■ PROBLEM: Would you please retype the records that follow, word for word?

(EXTRACTED ENTRIES)

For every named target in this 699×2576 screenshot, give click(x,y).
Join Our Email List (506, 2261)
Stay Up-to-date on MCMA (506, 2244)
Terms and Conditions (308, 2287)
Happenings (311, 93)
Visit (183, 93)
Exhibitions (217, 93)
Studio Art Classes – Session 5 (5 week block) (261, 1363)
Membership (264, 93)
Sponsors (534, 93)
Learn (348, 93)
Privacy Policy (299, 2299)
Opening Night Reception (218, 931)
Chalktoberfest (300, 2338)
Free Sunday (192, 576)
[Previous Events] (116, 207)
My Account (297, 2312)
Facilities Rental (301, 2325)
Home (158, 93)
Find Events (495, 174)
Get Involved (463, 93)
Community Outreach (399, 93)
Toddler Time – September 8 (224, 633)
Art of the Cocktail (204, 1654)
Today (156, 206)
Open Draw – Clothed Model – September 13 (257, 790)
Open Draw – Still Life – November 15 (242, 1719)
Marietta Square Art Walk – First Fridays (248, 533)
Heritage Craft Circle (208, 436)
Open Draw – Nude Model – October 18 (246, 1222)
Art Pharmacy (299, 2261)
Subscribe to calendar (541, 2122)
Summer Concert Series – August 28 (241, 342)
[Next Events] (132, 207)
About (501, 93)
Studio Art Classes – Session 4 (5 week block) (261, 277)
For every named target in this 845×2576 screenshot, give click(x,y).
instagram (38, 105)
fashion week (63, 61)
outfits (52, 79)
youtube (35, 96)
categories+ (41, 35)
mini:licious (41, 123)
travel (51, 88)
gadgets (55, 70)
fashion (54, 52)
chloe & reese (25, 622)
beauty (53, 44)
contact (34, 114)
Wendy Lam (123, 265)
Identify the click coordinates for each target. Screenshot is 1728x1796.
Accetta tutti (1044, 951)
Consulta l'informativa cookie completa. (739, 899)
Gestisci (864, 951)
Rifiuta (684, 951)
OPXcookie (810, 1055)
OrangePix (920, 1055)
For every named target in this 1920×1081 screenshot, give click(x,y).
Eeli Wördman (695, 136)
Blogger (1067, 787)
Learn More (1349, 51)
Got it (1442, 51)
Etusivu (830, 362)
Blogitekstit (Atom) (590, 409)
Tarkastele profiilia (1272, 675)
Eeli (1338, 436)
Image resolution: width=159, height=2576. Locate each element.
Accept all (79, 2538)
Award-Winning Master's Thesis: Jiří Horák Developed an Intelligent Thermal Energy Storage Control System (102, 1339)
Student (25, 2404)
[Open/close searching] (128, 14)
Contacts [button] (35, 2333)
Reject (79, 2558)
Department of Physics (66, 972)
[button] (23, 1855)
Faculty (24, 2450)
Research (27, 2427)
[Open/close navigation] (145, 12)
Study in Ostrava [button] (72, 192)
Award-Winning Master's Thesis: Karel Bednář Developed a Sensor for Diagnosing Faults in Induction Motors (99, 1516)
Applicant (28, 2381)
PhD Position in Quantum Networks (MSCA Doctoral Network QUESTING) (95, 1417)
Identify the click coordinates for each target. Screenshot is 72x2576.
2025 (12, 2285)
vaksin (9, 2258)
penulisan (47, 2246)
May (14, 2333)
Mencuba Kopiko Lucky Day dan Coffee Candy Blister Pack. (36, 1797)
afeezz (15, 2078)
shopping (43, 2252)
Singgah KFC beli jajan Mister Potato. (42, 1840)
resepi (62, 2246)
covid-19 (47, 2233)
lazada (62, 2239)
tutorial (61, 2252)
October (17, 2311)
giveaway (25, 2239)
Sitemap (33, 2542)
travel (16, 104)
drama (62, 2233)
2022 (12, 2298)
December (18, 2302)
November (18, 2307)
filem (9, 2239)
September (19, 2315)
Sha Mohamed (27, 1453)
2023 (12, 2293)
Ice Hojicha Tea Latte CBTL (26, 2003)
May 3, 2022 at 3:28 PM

(End EXTRACTED ENTRIES)

■ SOLUTION FOR THIS TASK:
For every named target in this 699×2576 screenshot, give click(x,y).
Join Our Email List (506, 2261)
Stay Up-to-date on MCMA (506, 2244)
Terms and Conditions (308, 2287)
Happenings (311, 93)
Visit (183, 93)
Exhibitions (217, 93)
Studio Art Classes – Session 5 (5 week block) (261, 1363)
Membership (264, 93)
Sponsors (534, 93)
Learn (348, 93)
Privacy Policy (299, 2299)
Opening Night Reception (218, 931)
Chalktoberfest (300, 2338)
Free Sunday (192, 576)
[Previous Events] (116, 207)
My Account (297, 2312)
Facilities Rental (301, 2325)
Home (158, 93)
Find Events (495, 174)
Get Involved (463, 93)
Community Outreach (399, 93)
Toddler Time – September 8 (224, 633)
Art of the Cocktail (204, 1654)
Today (156, 206)
Open Draw – Clothed Model – September 13 (257, 790)
Open Draw – Still Life – November 15 (242, 1719)
Marietta Square Art Walk – First Fridays (248, 533)
Heritage Craft Circle (208, 436)
Open Draw – Nude Model – October 18 (246, 1222)
Art Pharmacy (299, 2261)
Subscribe to calendar (541, 2122)
Summer Concert Series – August 28 (241, 342)
[Next Events] (132, 207)
About (501, 93)
Studio Art Classes – Session 4 (5 week block) (261, 277)
For every named target in this 845×2576 screenshot, give click(x,y).
instagram (38, 105)
fashion week (63, 61)
outfits (52, 79)
youtube (35, 96)
categories+ (41, 35)
mini:licious (41, 123)
travel (51, 88)
gadgets (55, 70)
fashion (54, 52)
chloe & reese (25, 622)
beauty (53, 44)
contact (34, 114)
Wendy Lam (123, 265)
Identify the click coordinates for each target. Screenshot is 1728x1796.
Accetta tutti (1044, 951)
Consulta l'informativa cookie completa. (739, 899)
Gestisci (864, 951)
Rifiuta (684, 951)
OPXcookie (810, 1055)
OrangePix (920, 1055)
For every named target in this 1920×1081 screenshot, give click(x,y).
Eeli Wördman (695, 136)
Blogger (1067, 787)
Learn More (1349, 51)
Got it (1442, 51)
Etusivu (830, 362)
Blogitekstit (Atom) (590, 409)
Tarkastele profiilia (1272, 675)
Eeli (1338, 436)
Image resolution: width=159, height=2576. Locate each element.
Accept all (79, 2538)
Award-Winning Master's Thesis: Jiří Horák Developed an Intelligent Thermal Energy Storage Control System (102, 1339)
Student (25, 2404)
[Open/close searching] (128, 14)
Contacts [button] (35, 2333)
Reject (79, 2558)
Department of Physics (66, 972)
[button] (23, 1855)
Faculty (24, 2450)
Research (27, 2427)
[Open/close navigation] (145, 12)
Study in Ostrava [button] (72, 192)
Award-Winning Master's Thesis: Karel Bednář Developed a Sensor for Diagnosing Faults in Induction Motors (99, 1516)
Applicant (28, 2381)
PhD Position in Quantum Networks (MSCA Doctoral Network QUESTING) (95, 1417)
Identify the click coordinates for each target. Screenshot is 72x2576.
2025 (12, 2285)
vaksin (9, 2258)
penulisan (47, 2246)
May (14, 2333)
Mencuba Kopiko Lucky Day dan Coffee Candy Blister Pack. (36, 1797)
afeezz (15, 2078)
shopping (43, 2252)
Singgah KFC beli jajan Mister Potato. (42, 1840)
resepi (62, 2246)
covid-19 (47, 2233)
lazada (62, 2239)
tutorial (61, 2252)
October (17, 2311)
giveaway (25, 2239)
Sitemap (33, 2542)
travel (16, 104)
drama (62, 2233)
2022 (12, 2298)
December (18, 2302)
November (18, 2307)
filem (9, 2239)
September (19, 2315)
Sha Mohamed (27, 1453)
2023 (12, 2293)
Ice Hojicha Tea Latte CBTL (26, 2003)
May 3, 2022 at 3:28 PM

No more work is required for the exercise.